EXERCISE REQUIREMENTS ▸ In full and word for word, print the data below.

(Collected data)
[Start of Attachment]

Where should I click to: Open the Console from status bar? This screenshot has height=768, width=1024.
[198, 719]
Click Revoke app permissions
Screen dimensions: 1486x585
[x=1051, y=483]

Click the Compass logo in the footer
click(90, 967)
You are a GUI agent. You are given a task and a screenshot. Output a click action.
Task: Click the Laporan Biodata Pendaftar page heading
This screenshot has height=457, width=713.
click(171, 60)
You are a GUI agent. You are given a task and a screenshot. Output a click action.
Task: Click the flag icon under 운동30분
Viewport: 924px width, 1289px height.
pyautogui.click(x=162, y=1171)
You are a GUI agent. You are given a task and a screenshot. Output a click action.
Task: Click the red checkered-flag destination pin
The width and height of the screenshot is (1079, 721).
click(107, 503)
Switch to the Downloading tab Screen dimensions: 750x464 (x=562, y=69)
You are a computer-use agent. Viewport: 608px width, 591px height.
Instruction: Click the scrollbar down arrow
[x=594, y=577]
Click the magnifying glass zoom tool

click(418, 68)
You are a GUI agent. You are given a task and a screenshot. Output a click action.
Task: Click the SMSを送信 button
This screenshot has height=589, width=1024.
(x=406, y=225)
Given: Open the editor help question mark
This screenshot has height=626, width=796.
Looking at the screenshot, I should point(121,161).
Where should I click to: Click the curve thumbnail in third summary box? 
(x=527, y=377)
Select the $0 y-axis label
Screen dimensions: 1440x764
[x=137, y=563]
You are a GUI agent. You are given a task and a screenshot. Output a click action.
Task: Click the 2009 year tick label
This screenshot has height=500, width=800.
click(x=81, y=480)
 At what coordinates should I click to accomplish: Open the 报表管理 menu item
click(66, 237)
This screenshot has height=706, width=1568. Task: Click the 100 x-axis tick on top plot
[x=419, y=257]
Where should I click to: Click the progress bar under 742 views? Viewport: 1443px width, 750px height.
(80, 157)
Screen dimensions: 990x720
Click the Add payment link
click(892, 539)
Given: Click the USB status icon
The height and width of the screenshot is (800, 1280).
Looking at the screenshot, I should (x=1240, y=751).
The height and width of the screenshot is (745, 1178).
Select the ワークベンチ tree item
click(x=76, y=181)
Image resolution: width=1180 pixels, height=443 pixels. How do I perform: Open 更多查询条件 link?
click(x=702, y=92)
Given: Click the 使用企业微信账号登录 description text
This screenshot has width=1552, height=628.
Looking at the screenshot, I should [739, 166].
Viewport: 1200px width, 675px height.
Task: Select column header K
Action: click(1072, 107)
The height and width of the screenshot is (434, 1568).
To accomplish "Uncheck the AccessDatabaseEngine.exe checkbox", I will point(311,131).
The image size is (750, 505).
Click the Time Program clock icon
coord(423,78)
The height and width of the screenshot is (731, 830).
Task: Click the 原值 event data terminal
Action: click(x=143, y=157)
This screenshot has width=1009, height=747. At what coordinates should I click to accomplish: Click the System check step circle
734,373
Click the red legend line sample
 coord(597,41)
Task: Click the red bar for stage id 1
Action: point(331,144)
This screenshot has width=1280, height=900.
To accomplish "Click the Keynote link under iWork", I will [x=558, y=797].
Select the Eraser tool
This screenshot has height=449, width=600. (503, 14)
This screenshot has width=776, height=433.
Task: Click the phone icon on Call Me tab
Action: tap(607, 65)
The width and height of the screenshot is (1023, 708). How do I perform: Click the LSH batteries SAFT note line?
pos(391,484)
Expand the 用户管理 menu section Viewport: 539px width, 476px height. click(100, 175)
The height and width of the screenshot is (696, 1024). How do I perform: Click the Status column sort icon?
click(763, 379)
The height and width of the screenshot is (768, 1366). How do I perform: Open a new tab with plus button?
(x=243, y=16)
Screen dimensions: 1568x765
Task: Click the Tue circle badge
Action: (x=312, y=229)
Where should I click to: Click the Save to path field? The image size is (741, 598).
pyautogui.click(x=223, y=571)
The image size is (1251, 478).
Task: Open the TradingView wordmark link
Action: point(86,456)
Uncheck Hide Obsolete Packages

[End of Attachment]

SOLUTION TO THIS PROBLEM ▸
Where should I click to: Open the Console from status bar? This screenshot has height=768, width=1024.
[198, 719]
Click Revoke app permissions
Screen dimensions: 1486x585
[x=1051, y=483]

Click the Compass logo in the footer
click(90, 967)
You are a GUI agent. You are given a task and a screenshot. Output a click action.
Task: Click the Laporan Biodata Pendaftar page heading
This screenshot has height=457, width=713.
click(171, 60)
You are a GUI agent. You are given a task and a screenshot. Output a click action.
Task: Click the flag icon under 운동30분
Viewport: 924px width, 1289px height.
pyautogui.click(x=162, y=1171)
You are a GUI agent. You are given a task and a screenshot. Output a click action.
Task: Click the red checkered-flag destination pin
The width and height of the screenshot is (1079, 721).
click(107, 503)
Switch to the Downloading tab Screen dimensions: 750x464 (x=562, y=69)
You are a computer-use agent. Viewport: 608px width, 591px height.
Instruction: Click the scrollbar down arrow
[x=594, y=577]
Click the magnifying glass zoom tool

click(418, 68)
You are a GUI agent. You are given a task and a screenshot. Output a click action.
Task: Click the SMSを送信 button
This screenshot has height=589, width=1024.
(x=406, y=225)
Given: Open the editor help question mark
This screenshot has height=626, width=796.
Looking at the screenshot, I should point(121,161).
Where should I click to: Click the curve thumbnail in third summary box? 
(x=527, y=377)
Select the $0 y-axis label
Screen dimensions: 1440x764
[x=137, y=563]
You are a GUI agent. You are given a task and a screenshot. Output a click action.
Task: Click the 2009 year tick label
This screenshot has height=500, width=800.
click(x=81, y=480)
 At what coordinates should I click to accomplish: Open the 报表管理 menu item
click(66, 237)
This screenshot has height=706, width=1568. Task: Click the 100 x-axis tick on top plot
[x=419, y=257]
Where should I click to: Click the progress bar under 742 views? Viewport: 1443px width, 750px height.
(80, 157)
Screen dimensions: 990x720
Click the Add payment link
click(892, 539)
Given: Click the USB status icon
The height and width of the screenshot is (800, 1280).
Looking at the screenshot, I should (x=1240, y=751).
The height and width of the screenshot is (745, 1178).
Select the ワークベンチ tree item
click(x=76, y=181)
Image resolution: width=1180 pixels, height=443 pixels. How do I perform: Open 更多查询条件 link?
click(x=702, y=92)
Given: Click the 使用企业微信账号登录 description text
This screenshot has width=1552, height=628.
Looking at the screenshot, I should [739, 166].
Viewport: 1200px width, 675px height.
Task: Select column header K
Action: click(1072, 107)
The height and width of the screenshot is (434, 1568).
To accomplish "Uncheck the AccessDatabaseEngine.exe checkbox", I will point(311,131).
The image size is (750, 505).
Click the Time Program clock icon
coord(423,78)
The height and width of the screenshot is (731, 830).
Task: Click the 原值 event data terminal
Action: click(x=143, y=157)
This screenshot has width=1009, height=747. At what coordinates should I click to accomplish: Click the System check step circle
734,373
Click the red legend line sample
 coord(597,41)
Task: Click the red bar for stage id 1
Action: point(331,144)
This screenshot has width=1280, height=900.
To accomplish "Click the Keynote link under iWork", I will [x=558, y=797].
Select the Eraser tool
This screenshot has height=449, width=600. (503, 14)
This screenshot has width=776, height=433.
Task: Click the phone icon on Call Me tab
Action: tap(607, 65)
The width and height of the screenshot is (1023, 708). How do I perform: Click the LSH batteries SAFT note line?
pos(391,484)
Expand the 用户管理 menu section Viewport: 539px width, 476px height. click(100, 175)
The height and width of the screenshot is (696, 1024). How do I perform: Click the Status column sort icon?
click(763, 379)
The height and width of the screenshot is (768, 1366). How do I perform: Open a new tab with plus button?
(x=243, y=16)
Screen dimensions: 1568x765
Task: Click the Tue circle badge
Action: (x=312, y=229)
Where should I click to: Click the Save to path field? The image size is (741, 598).
pyautogui.click(x=223, y=571)
The image size is (1251, 478).
Task: Open the TradingView wordmark link
Action: point(86,456)
Uncheck Hide Obsolete Packages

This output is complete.